'''
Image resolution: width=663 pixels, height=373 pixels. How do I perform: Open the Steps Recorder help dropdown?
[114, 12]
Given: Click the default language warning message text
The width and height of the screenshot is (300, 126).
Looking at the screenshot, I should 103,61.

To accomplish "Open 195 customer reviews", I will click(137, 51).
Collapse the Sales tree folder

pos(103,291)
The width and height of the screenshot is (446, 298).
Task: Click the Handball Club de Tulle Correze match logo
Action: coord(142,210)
'''
'''
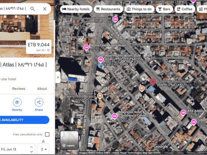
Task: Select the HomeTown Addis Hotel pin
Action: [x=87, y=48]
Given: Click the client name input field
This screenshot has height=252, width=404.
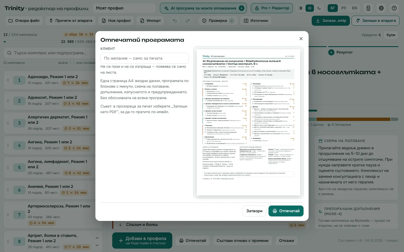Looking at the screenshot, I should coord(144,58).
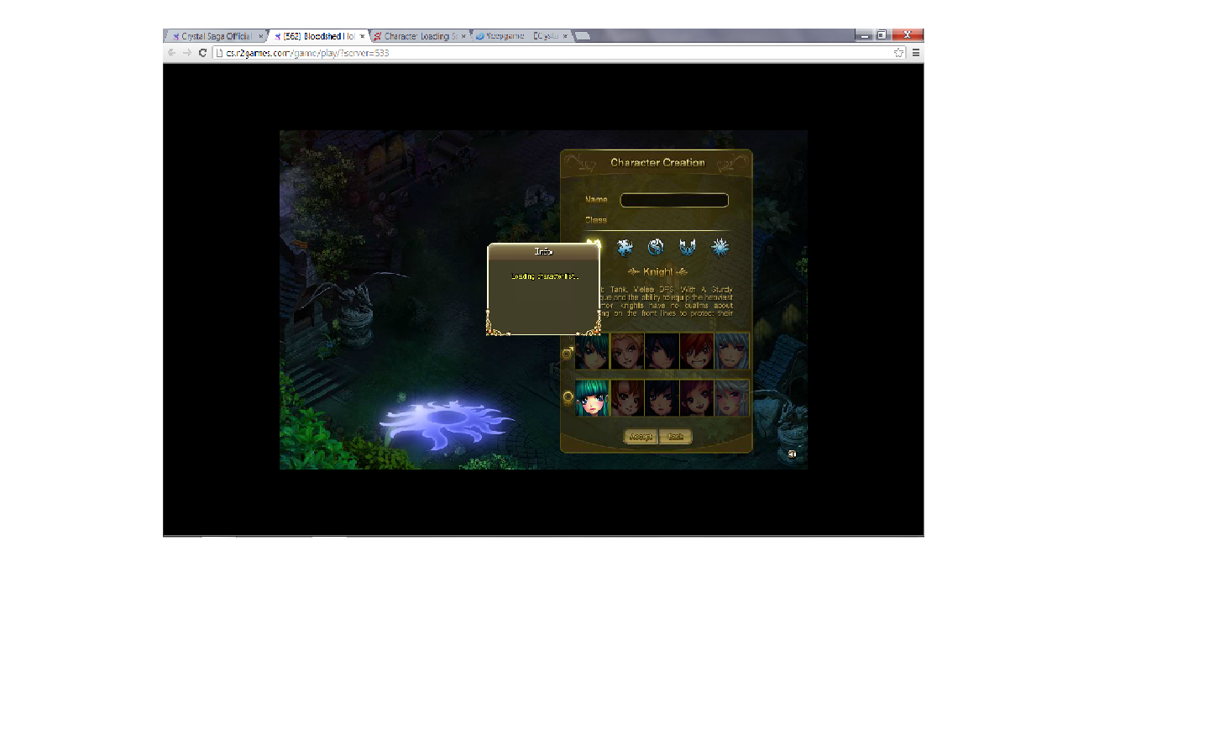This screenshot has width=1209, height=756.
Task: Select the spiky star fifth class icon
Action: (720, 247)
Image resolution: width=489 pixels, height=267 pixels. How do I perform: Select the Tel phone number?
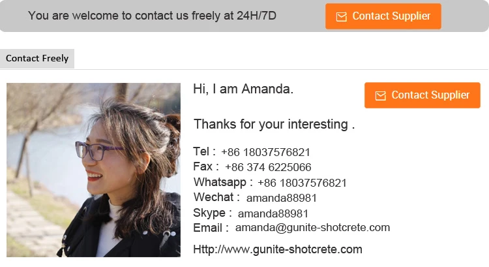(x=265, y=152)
'''
'''
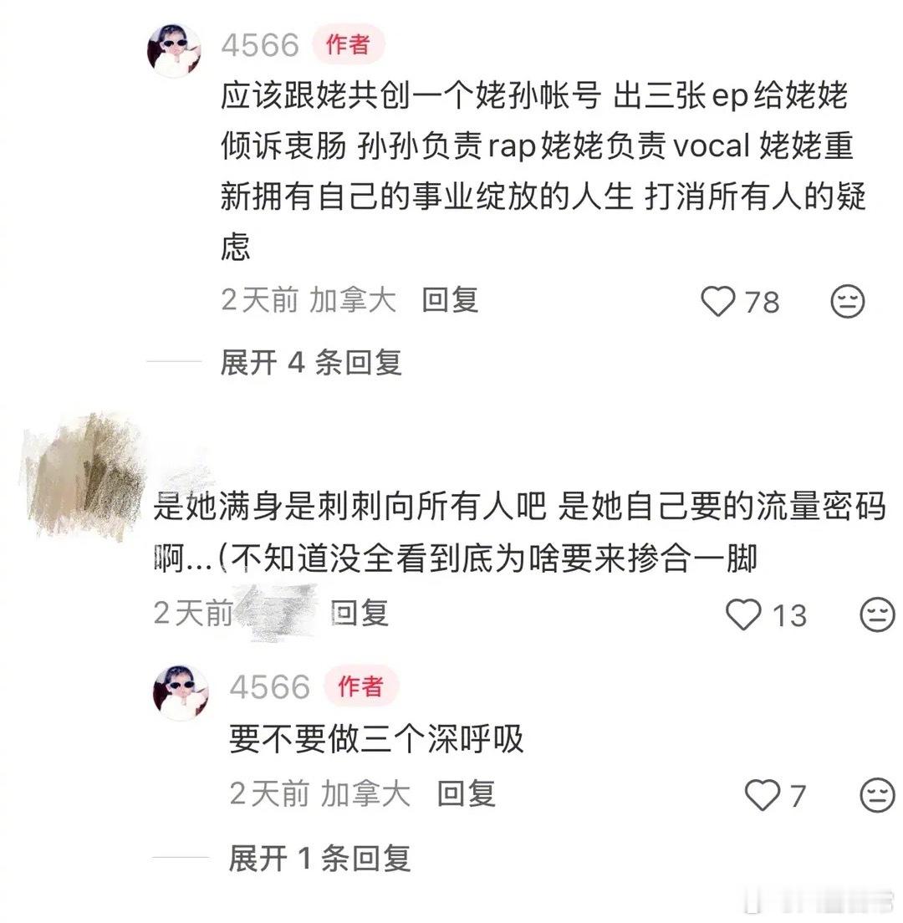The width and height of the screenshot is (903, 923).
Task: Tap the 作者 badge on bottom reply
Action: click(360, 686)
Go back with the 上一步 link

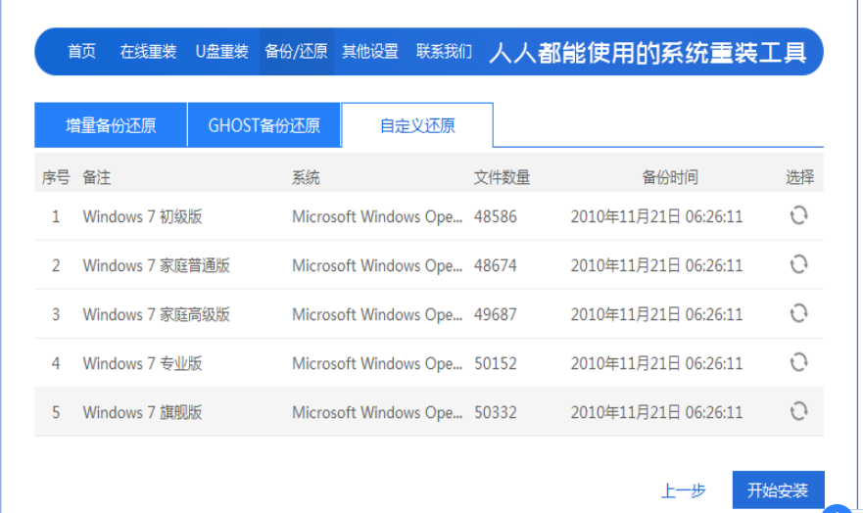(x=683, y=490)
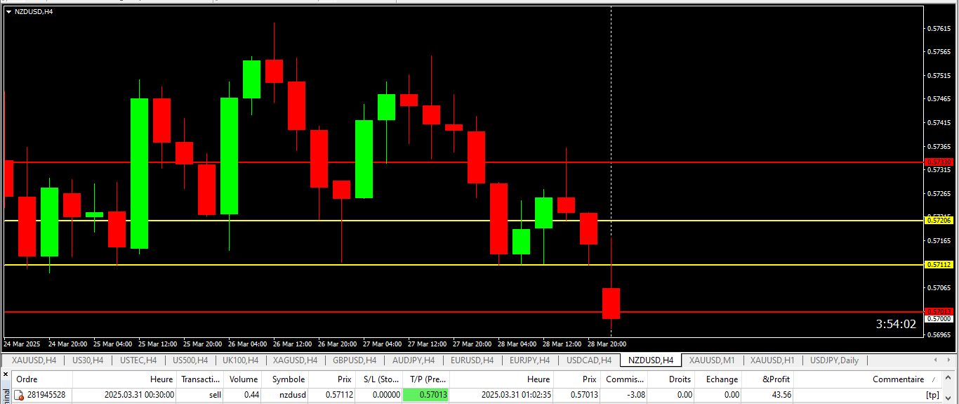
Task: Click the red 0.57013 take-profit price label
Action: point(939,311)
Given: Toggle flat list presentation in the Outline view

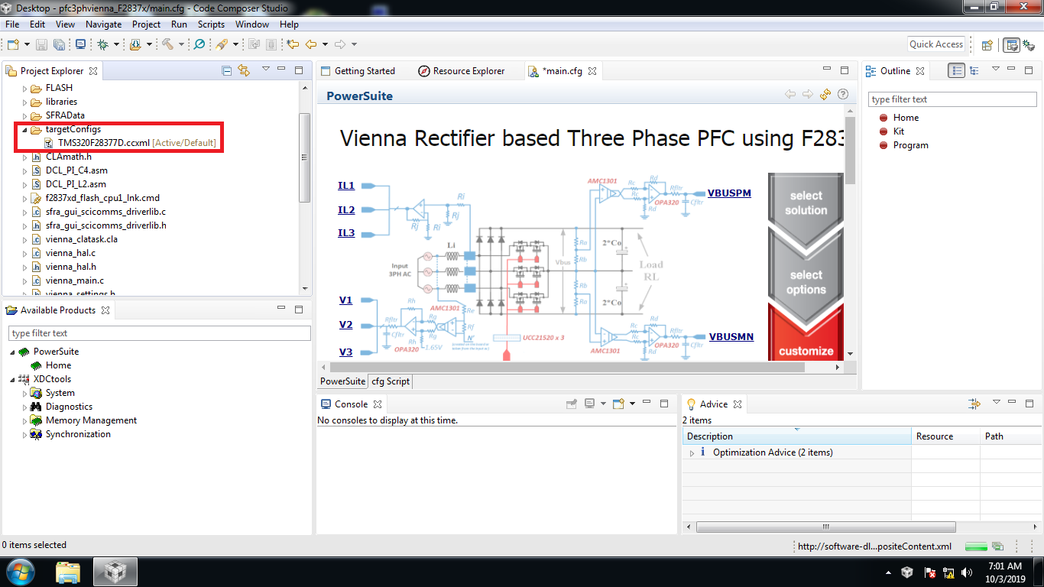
'''
## [Work order]
Show all lines in the entries above where the string "Given" appears.

## [Written solution]
Given: Click the default language warning message text
Given: Click the client name input field
Given: Toggle flat list presentation in the Outline view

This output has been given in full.